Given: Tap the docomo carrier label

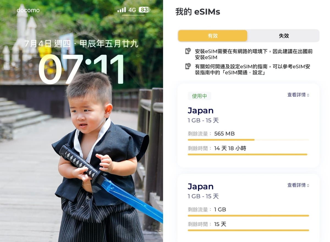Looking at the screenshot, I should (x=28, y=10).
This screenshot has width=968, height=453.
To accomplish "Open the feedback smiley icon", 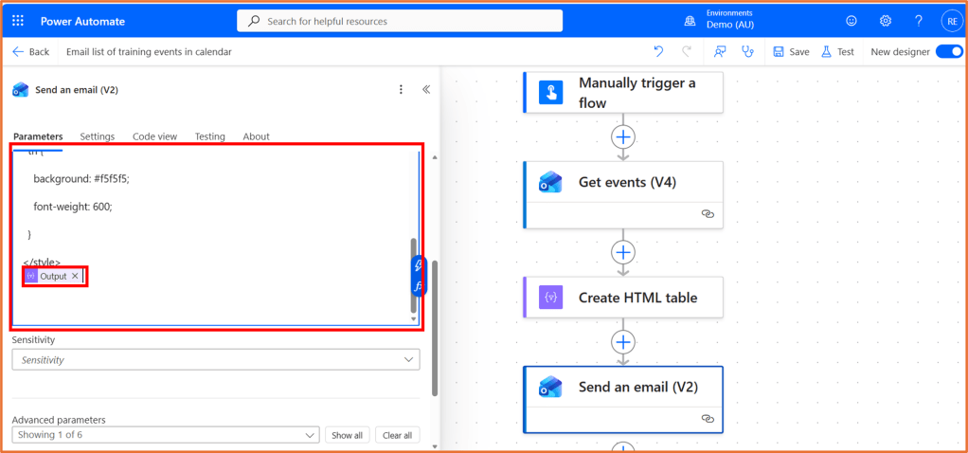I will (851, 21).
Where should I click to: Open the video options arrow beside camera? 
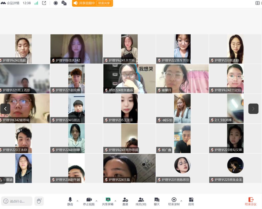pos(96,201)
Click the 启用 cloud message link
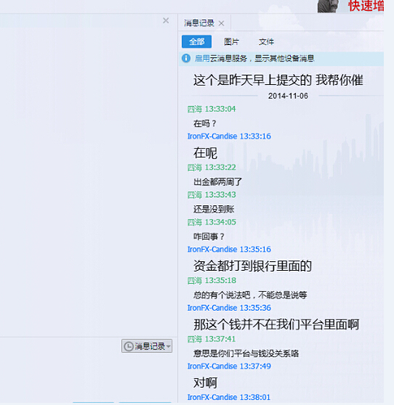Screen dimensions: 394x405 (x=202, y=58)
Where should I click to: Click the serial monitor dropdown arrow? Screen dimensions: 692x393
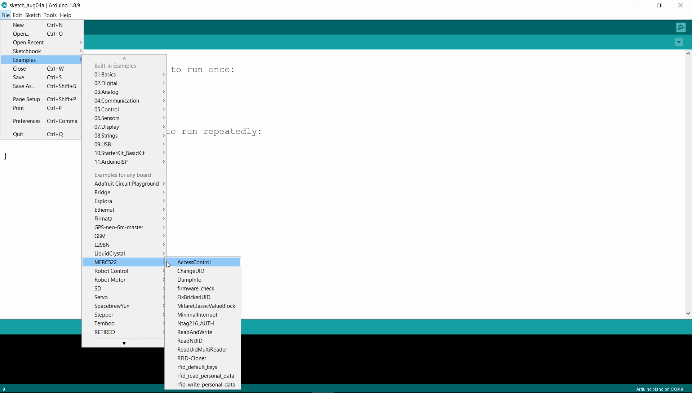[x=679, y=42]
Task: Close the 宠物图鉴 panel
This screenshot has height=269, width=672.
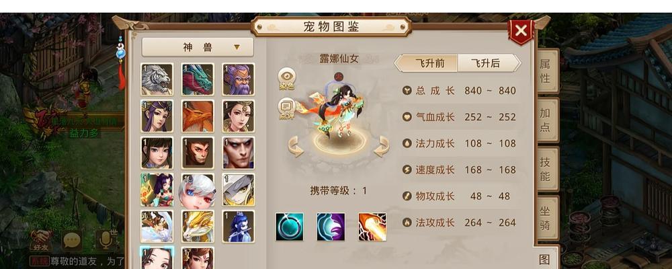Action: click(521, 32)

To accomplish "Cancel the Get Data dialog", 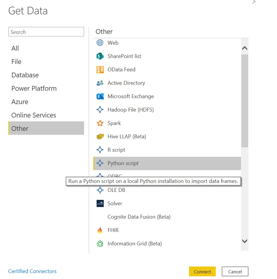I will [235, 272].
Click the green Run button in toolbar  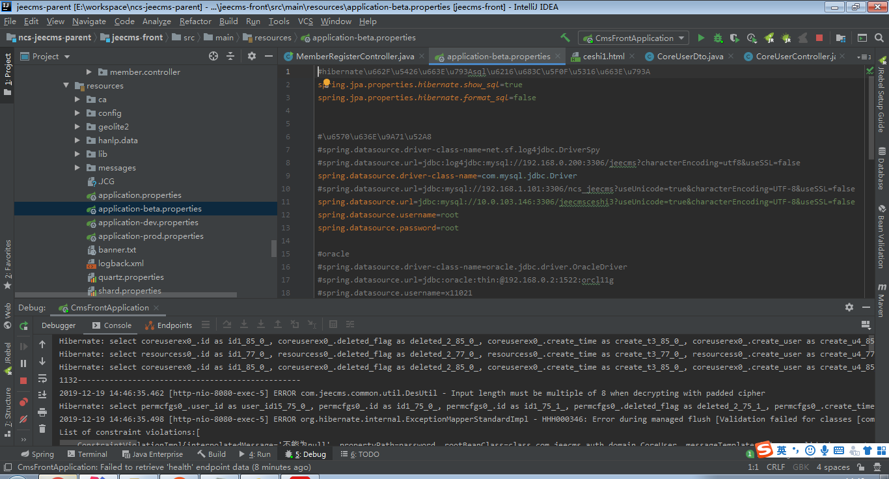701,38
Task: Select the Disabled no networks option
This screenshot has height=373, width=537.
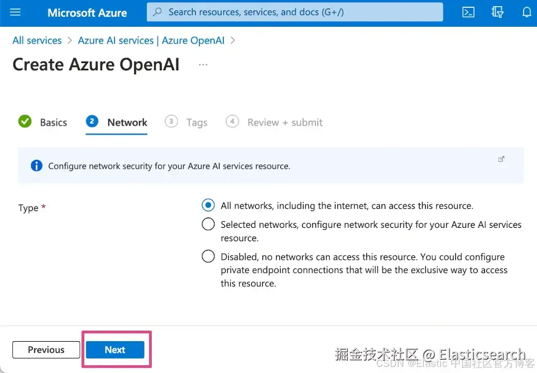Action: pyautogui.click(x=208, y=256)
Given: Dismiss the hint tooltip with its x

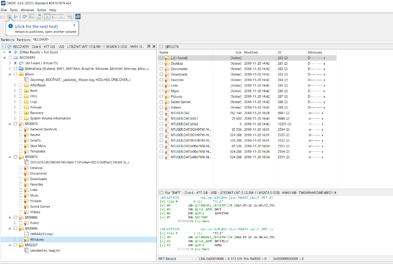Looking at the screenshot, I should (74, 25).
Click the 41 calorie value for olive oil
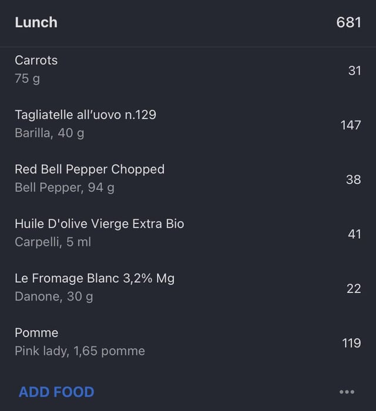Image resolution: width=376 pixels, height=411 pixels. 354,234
──────────
Problem to solve -> Check each line of the listing above for the string "Task", then please give the number of lines where it appears and nothing else.

Answer section -> 2